Glorelendil wrote:You are assuming that if you roll an Eye of Sauron in combat it should be "bad", but why?
Because the game is more tense when rolling an eye is always a moment of dread as you count the 6's and/or weigh whether or not to spend hope... because a fumble will totally hose you.
The game posits 8 distinct allowed outcomes, noting that success can be either total value of the dice or rolling a gandalf....
Success with 2+ [6t]'s
Success with 1 [6t]
Simple Success
success with 2+ [6t]'s with [eye]
Success with 1 [6t] with [eye]
Simple Success with [eye]
Simple Failure
Failure with [eye].
Sauron rolls should suck. This is to discourage unneeded rolls, and to discourage unneeded risks.
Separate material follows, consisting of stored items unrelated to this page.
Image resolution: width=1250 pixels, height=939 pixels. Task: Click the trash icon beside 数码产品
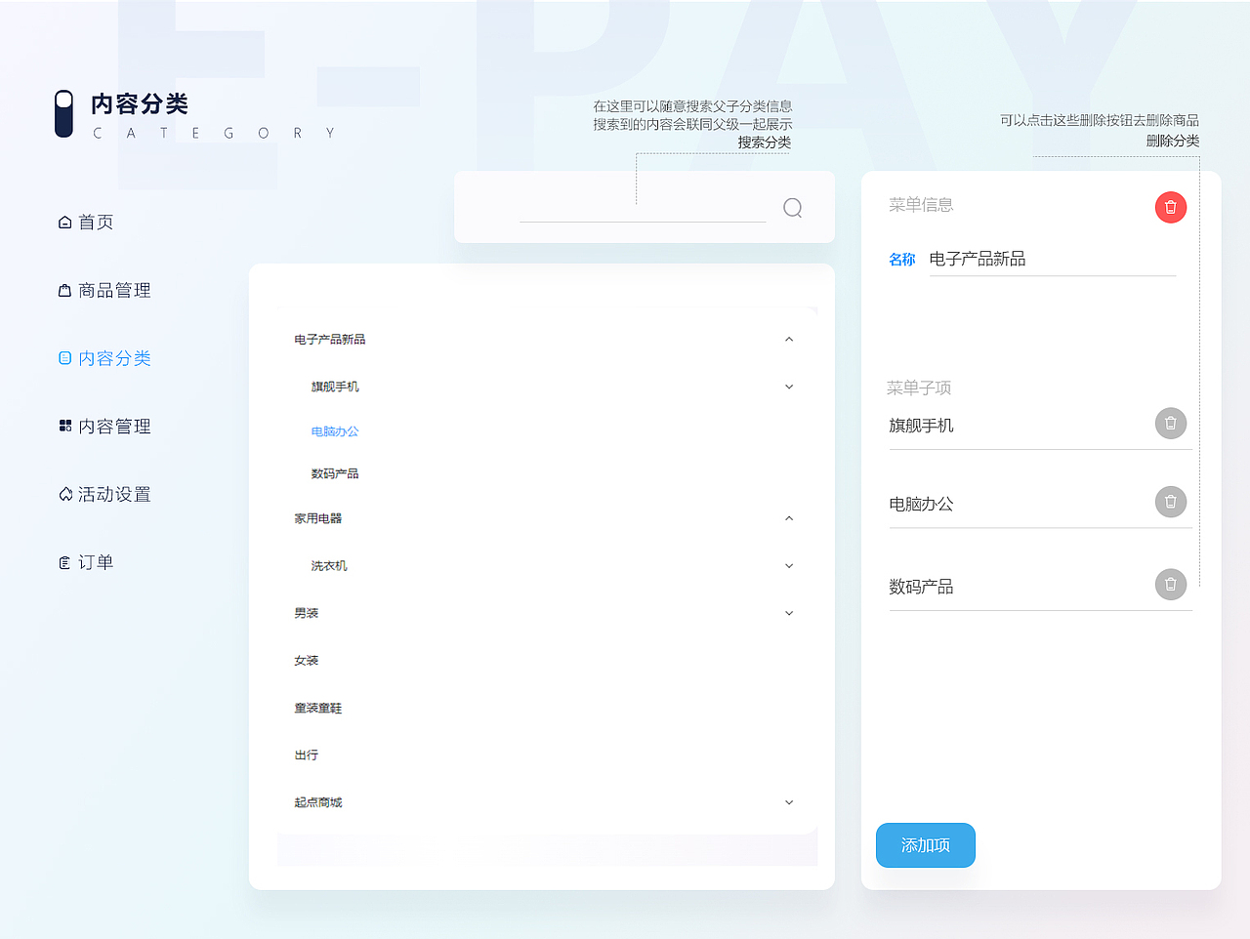click(1170, 584)
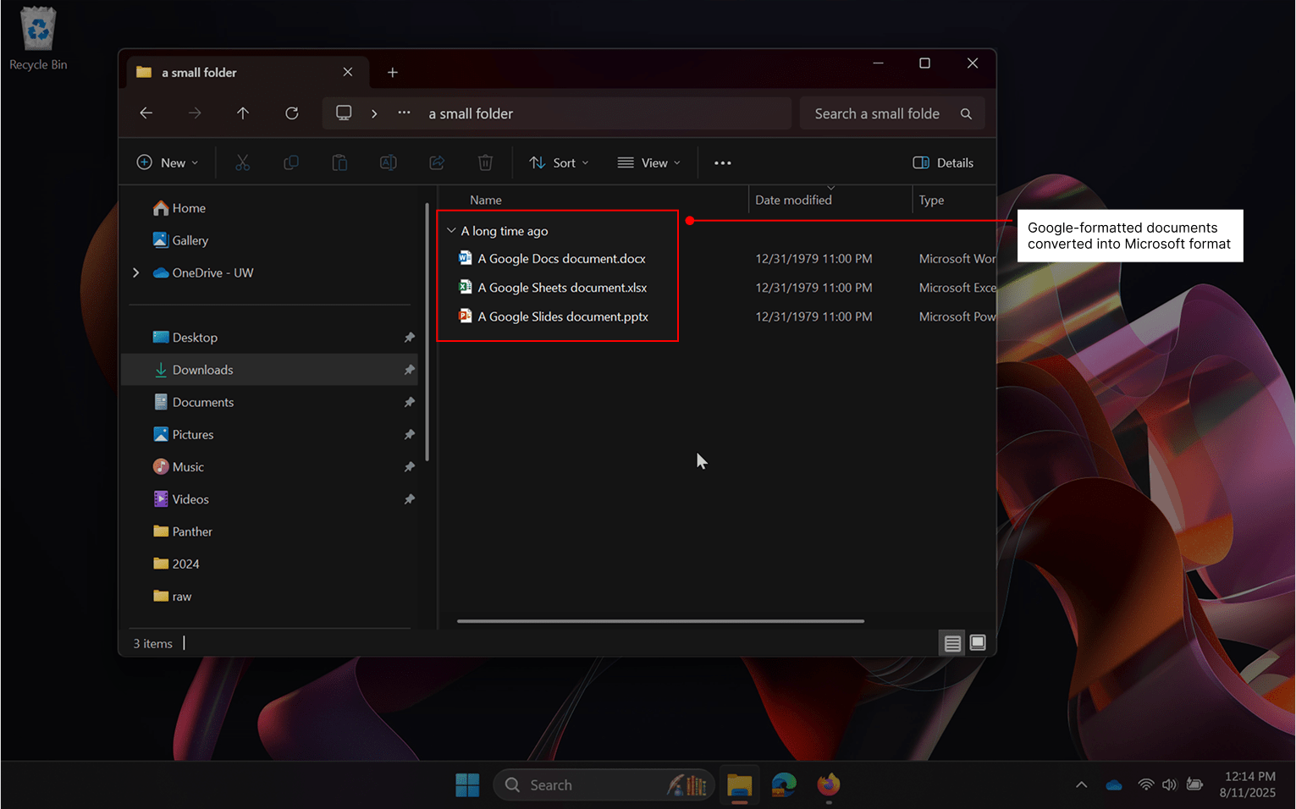Screen dimensions: 1296x809
Task: Expand the OneDrive - UW sidebar entry
Action: pos(135,272)
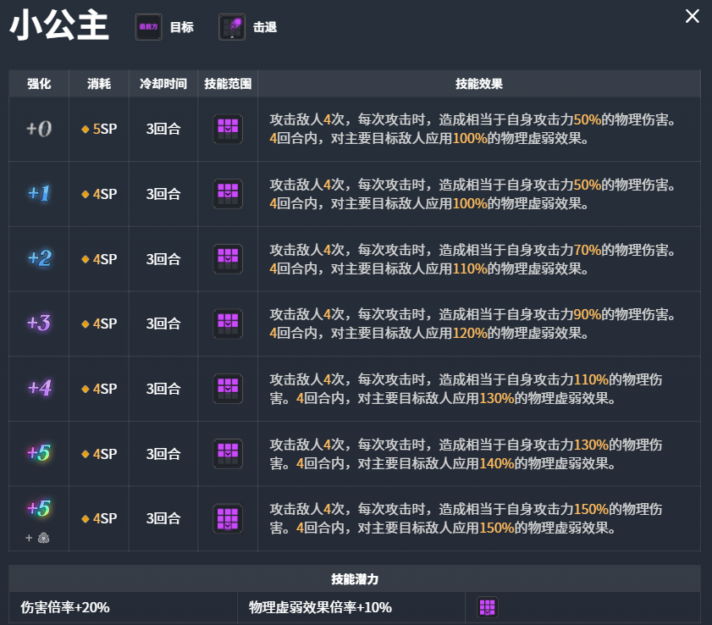Click the small bonus icon beneath the last +5
This screenshot has height=625, width=712.
pos(43,537)
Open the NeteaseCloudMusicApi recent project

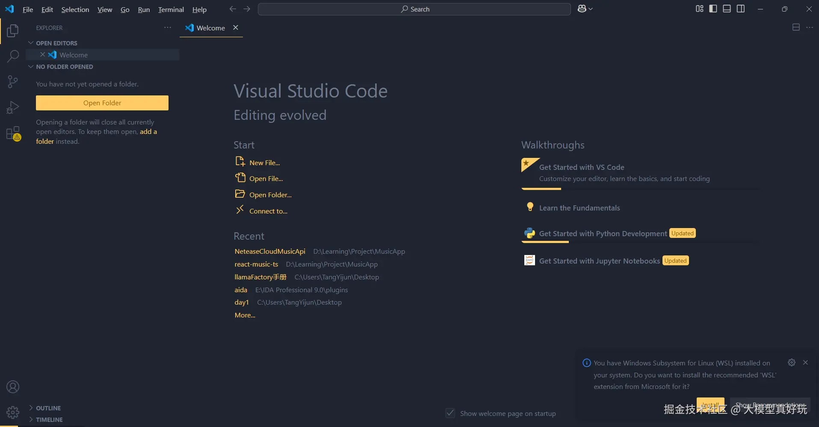270,252
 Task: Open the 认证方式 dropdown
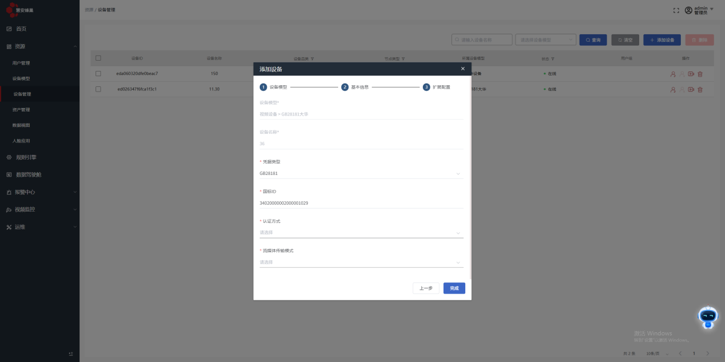pyautogui.click(x=360, y=232)
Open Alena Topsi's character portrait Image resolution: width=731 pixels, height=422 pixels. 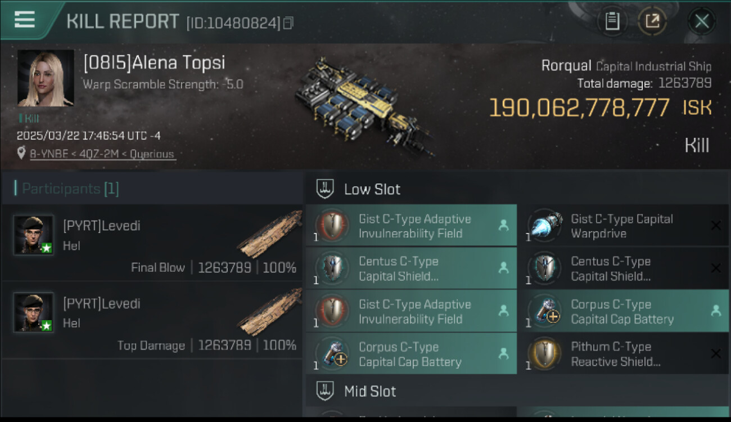pyautogui.click(x=46, y=78)
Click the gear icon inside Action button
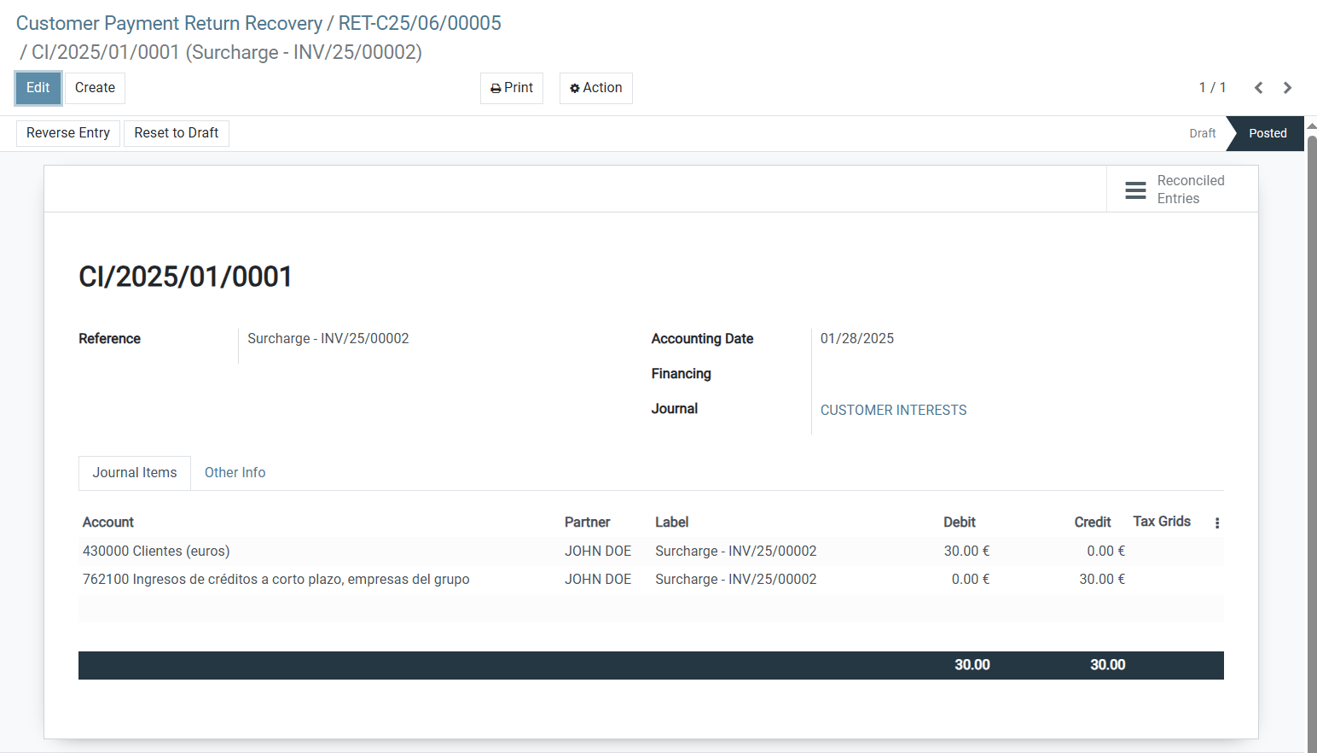Viewport: 1317px width, 753px height. click(x=572, y=87)
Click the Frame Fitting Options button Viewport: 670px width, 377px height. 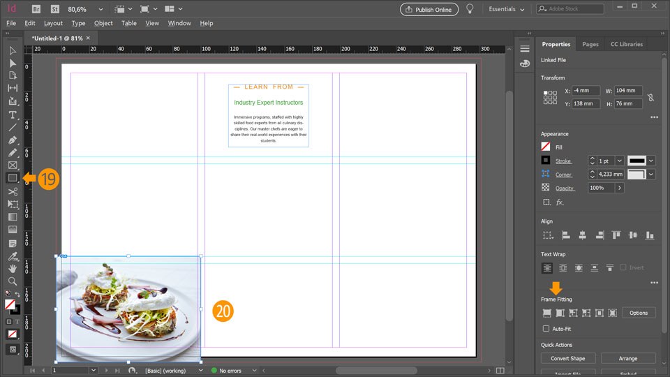point(638,313)
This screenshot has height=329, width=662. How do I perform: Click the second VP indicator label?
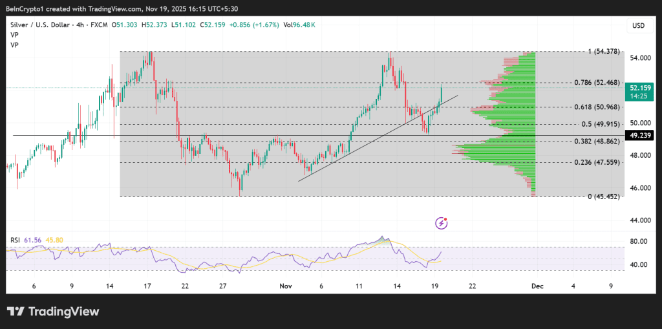13,45
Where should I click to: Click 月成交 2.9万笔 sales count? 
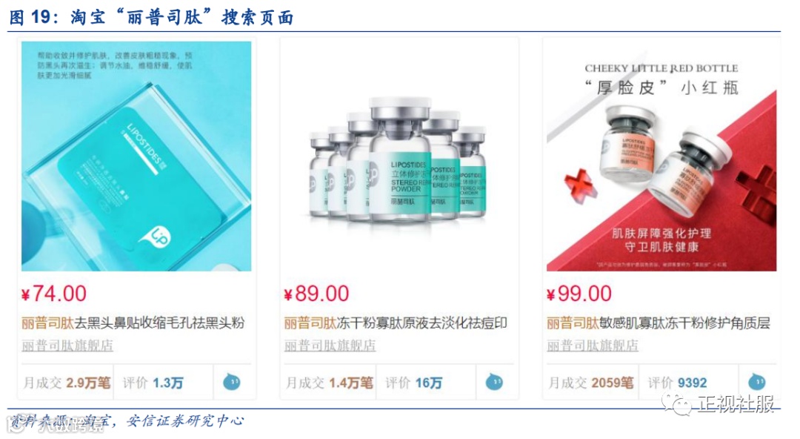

Glorelendil wrote:I mean, it's already bad...you probably missed. And you can RP it by describing how badly you fumble. But what should it necessarily be worse.
Yes, it should.
The dice rolling has 2.5 axis of output:
Axis 1: Success or Failure. Almost never worse than 1/12. †
Axis 2: Eye or not
Axis 3: quality of success.
Quality is semi-linked to success - I've seen non-sauron results of 13 on a TN 14+ that had [6t][6t] but still failed... when weary, I even saw it happen with a TN 14 non-sauron on a 5d character... {1}[1][2][3][6t][6t] which, when weary, totals 13... (Yes, the player did hope it.)
Likewise, eye is almost independent of success. At 3d, any TN is achievable with any success level even if an eye result is present {eye}[6t][6t][6t] hits TN 18 with great success, but still has a sauron. That sauron should still hurt...
† Legendary is 1/72 with 1 skill die (1.3%), 11/36 (30.5%) with 2, 91/216 (42%) with 3, 671/1296 (51.7%) with 4, 4651/7776 (59.8%) with 5, 31031/46656 (66.5%) with 6...
The Sauron ensures you have a potential for really bad things, like losing gear...
And the failure should have its own separate consequence.